Exercise description: Rewrite the records as a numbered list, starting at the line containing "Click the horizontal scrollbar right arrow" and ending at the last line. Include only those lines and leave out any blank ones.

Stored records:
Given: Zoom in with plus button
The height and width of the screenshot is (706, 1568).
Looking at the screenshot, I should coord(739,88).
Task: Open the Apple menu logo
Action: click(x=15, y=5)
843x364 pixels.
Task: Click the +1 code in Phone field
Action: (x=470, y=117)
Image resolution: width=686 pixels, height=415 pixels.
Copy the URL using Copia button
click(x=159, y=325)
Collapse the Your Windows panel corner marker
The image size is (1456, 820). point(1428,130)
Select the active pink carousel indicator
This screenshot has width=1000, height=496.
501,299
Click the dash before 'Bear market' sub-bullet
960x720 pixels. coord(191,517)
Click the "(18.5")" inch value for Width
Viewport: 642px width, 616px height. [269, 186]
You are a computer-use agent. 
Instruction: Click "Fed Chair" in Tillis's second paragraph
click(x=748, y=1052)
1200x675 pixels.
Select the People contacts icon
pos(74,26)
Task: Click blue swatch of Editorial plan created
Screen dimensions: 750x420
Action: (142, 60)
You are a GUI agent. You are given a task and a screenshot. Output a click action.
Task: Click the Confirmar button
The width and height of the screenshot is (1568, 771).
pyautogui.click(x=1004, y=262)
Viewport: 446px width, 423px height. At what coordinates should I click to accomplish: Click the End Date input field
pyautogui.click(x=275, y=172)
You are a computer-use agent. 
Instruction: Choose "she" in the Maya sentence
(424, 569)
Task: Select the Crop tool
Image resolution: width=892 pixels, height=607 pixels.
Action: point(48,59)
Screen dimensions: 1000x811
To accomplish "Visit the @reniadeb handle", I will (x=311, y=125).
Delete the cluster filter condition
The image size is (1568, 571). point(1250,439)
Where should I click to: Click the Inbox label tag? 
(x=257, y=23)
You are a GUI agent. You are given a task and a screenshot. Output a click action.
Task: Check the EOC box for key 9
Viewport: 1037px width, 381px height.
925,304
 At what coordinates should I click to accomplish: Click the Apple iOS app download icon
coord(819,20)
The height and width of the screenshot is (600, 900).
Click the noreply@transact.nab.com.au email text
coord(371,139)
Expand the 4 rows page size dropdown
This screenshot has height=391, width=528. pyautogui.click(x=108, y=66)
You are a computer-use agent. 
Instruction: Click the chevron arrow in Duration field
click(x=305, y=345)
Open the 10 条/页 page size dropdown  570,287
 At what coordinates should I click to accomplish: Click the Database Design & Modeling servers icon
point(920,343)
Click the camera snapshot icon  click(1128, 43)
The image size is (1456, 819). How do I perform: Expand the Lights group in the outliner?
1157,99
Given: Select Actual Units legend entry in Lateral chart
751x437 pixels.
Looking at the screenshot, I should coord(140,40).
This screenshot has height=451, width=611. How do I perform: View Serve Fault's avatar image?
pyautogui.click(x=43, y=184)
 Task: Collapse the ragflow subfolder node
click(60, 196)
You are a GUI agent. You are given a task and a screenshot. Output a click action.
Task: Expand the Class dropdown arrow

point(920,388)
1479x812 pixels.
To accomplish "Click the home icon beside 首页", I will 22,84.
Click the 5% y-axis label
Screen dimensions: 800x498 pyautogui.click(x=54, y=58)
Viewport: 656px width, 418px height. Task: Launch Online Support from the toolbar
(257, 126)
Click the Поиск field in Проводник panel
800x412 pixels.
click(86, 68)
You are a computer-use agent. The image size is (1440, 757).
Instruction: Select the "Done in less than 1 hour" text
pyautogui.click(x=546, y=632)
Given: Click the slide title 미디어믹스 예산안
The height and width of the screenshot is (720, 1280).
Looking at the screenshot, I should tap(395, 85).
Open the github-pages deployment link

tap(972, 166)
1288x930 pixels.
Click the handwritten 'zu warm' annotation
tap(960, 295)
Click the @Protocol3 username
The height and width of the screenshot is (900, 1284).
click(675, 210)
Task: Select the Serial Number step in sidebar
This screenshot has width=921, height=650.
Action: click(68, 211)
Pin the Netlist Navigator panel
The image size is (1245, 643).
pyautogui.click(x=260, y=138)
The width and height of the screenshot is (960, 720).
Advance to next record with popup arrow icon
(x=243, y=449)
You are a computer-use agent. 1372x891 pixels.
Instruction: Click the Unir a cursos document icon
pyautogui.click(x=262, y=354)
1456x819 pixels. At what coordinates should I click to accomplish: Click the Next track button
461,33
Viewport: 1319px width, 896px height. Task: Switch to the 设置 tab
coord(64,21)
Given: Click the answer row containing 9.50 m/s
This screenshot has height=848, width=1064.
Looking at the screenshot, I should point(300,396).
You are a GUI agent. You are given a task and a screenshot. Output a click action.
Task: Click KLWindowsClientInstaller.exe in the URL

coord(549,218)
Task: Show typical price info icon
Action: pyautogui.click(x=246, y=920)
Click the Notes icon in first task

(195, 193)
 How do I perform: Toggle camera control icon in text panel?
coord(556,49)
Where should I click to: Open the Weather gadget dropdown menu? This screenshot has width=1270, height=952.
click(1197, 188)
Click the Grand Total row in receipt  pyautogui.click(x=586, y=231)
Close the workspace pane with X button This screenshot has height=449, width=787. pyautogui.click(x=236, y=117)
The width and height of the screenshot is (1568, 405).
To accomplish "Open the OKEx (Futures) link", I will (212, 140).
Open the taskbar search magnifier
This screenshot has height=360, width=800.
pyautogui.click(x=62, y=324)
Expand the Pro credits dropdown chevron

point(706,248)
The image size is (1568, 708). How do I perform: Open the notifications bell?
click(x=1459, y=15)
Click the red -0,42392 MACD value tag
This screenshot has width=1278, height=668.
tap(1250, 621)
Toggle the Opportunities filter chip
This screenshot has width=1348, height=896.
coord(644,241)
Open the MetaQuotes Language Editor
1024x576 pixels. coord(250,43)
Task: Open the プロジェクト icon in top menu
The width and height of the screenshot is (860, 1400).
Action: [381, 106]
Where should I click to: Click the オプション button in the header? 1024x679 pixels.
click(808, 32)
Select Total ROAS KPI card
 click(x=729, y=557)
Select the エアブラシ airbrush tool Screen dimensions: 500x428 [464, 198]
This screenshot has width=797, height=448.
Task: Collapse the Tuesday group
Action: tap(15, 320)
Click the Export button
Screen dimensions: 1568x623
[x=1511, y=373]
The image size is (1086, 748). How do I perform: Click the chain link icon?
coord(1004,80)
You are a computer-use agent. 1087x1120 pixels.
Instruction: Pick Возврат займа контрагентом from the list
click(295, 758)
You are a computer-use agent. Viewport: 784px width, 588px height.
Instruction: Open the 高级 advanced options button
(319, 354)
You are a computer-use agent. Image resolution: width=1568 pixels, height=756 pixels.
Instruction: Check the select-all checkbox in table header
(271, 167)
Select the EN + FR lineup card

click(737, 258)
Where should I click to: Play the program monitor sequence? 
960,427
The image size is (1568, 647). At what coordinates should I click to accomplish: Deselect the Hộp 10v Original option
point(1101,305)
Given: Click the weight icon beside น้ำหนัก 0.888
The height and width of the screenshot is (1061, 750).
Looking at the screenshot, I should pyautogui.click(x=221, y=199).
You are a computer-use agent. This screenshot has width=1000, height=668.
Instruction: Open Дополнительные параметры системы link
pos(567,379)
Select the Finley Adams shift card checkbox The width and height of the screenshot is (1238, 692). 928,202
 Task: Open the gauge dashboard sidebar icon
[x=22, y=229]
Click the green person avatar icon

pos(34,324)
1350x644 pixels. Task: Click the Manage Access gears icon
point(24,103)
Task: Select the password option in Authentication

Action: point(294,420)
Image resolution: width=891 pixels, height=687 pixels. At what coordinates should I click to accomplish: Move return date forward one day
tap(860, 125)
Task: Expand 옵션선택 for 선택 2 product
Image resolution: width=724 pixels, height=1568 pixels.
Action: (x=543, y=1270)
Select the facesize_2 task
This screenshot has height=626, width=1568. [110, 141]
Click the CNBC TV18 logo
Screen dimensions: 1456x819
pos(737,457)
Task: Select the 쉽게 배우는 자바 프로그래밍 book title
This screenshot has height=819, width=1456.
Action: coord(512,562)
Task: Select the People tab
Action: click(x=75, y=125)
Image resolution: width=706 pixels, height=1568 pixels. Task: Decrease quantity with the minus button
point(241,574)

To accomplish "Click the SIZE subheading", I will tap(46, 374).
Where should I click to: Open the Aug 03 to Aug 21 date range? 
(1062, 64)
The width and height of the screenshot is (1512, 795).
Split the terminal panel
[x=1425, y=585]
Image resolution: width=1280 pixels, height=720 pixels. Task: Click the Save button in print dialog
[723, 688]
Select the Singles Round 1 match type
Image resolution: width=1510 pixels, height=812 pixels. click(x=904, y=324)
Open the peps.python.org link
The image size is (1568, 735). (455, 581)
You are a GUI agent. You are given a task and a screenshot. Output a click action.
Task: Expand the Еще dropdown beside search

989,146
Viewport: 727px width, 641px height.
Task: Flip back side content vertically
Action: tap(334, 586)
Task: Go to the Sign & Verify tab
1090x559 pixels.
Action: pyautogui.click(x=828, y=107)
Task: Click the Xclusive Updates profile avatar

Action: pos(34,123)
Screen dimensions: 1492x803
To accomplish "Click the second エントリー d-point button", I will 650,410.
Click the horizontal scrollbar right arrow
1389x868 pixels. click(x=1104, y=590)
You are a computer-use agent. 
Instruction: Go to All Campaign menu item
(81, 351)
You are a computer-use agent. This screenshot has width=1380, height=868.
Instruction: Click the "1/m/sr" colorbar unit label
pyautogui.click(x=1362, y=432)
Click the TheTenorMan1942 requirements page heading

Written response:
1. Click the horizontal scrollbar right arrow
2. 1389x868 pixels. click(x=1104, y=590)
3. You are a computer-use agent. 
4. Instruction: Go to All Campaign menu item
5. (81, 351)
6. You are a computer-use agent. This screenshot has width=1380, height=868.
7. Instruction: Click the "1/m/sr" colorbar unit label
8. pyautogui.click(x=1362, y=432)
9. Click the TheTenorMan1942 requirements page heading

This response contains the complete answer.